Exercise aim
List each line of the data that holds the string "Locate".

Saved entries

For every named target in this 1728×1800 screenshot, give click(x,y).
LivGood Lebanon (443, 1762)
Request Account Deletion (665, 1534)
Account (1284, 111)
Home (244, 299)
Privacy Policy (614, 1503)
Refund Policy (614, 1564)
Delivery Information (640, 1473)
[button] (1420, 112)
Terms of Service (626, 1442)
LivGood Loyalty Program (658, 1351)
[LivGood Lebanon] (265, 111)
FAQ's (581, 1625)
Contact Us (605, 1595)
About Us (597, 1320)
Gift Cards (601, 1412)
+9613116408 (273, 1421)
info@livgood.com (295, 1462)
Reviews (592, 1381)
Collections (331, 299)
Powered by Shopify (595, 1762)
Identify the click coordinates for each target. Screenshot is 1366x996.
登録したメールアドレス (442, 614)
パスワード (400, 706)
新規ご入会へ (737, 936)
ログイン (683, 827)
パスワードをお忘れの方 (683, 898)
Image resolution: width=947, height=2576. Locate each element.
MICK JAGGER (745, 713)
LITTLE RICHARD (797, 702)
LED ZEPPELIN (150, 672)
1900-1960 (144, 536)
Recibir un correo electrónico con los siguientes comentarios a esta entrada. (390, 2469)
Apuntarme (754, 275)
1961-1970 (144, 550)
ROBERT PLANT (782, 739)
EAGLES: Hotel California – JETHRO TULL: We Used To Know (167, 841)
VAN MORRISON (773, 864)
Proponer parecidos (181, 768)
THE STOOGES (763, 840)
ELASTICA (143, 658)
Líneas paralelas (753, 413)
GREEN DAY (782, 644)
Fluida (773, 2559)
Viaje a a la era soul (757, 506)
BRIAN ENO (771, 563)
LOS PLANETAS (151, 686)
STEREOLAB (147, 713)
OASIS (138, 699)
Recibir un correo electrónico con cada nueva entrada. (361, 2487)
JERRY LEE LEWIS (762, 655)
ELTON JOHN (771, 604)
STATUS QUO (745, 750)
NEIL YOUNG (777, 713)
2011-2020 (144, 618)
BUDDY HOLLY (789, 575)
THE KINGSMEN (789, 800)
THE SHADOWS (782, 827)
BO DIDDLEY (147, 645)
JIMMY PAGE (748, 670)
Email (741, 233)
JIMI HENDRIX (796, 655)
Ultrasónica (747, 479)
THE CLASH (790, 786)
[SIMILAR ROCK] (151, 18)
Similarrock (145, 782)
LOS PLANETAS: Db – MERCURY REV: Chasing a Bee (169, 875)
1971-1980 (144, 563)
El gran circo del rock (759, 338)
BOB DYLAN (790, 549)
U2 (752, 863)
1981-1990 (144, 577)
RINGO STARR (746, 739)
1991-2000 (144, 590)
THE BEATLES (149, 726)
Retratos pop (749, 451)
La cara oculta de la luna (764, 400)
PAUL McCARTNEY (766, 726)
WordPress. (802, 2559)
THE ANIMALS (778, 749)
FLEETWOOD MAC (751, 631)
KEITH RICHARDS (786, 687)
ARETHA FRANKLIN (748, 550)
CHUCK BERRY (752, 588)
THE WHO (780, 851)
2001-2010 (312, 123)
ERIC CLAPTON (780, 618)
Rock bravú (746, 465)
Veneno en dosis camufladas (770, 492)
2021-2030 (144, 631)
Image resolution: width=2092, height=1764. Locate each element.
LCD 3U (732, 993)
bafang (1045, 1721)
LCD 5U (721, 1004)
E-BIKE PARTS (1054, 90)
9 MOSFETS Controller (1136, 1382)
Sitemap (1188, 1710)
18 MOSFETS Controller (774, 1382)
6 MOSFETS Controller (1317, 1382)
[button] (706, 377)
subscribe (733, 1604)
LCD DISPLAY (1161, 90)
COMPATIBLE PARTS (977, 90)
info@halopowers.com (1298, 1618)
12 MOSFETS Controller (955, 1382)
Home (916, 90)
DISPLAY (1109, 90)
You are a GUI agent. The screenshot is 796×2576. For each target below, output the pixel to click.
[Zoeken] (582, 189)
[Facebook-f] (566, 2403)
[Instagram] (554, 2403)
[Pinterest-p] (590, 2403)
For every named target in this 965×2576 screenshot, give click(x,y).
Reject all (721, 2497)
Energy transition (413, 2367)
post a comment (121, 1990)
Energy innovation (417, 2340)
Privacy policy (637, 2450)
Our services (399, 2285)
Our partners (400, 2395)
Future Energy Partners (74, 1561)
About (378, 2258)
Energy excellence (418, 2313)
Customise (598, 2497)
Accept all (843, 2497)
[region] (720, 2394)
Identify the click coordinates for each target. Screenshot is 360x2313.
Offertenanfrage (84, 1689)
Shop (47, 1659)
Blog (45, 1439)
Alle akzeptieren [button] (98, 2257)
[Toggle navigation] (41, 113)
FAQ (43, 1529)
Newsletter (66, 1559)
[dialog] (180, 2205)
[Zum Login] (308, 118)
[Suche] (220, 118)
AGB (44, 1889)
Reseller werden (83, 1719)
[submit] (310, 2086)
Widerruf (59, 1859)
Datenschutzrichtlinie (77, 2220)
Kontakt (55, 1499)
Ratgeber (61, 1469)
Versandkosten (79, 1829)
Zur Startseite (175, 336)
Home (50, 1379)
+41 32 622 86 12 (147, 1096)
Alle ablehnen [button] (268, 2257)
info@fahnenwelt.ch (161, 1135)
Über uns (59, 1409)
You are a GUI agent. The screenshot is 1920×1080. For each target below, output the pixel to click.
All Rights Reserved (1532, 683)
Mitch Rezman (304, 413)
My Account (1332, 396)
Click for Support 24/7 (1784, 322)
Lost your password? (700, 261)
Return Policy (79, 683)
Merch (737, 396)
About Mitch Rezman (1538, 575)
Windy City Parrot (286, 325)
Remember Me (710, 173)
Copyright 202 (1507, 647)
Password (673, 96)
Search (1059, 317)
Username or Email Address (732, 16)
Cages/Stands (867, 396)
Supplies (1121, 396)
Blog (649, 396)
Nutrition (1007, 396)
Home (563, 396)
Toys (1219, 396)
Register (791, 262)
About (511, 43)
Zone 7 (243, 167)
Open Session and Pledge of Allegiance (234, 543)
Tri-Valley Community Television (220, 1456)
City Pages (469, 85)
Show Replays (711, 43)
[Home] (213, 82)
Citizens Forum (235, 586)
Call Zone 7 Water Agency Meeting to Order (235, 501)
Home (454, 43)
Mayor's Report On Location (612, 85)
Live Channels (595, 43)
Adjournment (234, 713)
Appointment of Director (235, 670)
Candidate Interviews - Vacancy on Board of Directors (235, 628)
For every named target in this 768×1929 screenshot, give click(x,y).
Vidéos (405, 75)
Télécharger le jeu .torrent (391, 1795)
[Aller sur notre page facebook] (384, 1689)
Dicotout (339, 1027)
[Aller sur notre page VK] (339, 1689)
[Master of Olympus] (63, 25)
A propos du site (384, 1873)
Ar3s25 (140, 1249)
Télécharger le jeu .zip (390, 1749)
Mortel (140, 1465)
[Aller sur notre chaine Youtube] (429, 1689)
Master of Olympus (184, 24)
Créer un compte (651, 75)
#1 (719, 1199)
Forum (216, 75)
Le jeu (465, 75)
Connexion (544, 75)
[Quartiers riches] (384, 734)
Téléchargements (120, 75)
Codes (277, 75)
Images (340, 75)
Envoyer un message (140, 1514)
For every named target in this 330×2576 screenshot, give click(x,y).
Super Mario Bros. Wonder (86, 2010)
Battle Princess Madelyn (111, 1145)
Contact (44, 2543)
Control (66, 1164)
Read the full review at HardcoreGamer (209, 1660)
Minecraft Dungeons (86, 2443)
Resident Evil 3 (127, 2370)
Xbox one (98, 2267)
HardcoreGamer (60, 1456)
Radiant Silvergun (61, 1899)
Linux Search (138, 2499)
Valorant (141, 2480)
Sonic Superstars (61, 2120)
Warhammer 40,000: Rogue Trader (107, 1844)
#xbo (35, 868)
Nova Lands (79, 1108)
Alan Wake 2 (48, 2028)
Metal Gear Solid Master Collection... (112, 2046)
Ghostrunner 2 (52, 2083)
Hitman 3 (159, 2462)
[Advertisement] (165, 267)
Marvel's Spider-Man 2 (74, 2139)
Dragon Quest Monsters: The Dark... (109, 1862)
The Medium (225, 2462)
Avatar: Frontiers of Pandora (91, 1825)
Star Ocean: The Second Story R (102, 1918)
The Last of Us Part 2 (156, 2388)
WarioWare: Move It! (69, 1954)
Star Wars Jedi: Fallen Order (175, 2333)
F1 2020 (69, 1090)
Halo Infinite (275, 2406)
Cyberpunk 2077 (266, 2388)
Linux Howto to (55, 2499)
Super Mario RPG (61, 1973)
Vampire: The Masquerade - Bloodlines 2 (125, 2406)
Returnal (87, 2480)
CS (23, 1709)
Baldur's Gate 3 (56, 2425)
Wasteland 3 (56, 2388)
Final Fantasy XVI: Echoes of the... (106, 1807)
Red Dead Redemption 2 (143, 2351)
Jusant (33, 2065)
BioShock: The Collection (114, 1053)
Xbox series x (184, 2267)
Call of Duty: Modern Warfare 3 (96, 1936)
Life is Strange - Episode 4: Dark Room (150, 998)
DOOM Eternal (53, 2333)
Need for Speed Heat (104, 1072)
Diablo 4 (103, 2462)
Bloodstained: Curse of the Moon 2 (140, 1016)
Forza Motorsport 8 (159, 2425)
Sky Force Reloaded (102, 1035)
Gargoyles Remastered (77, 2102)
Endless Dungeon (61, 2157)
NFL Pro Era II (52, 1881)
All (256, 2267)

Answer section
Image resolution: width=947, height=2576. Locate each element.
Image resolution: width=2092, height=1764. Locate each element.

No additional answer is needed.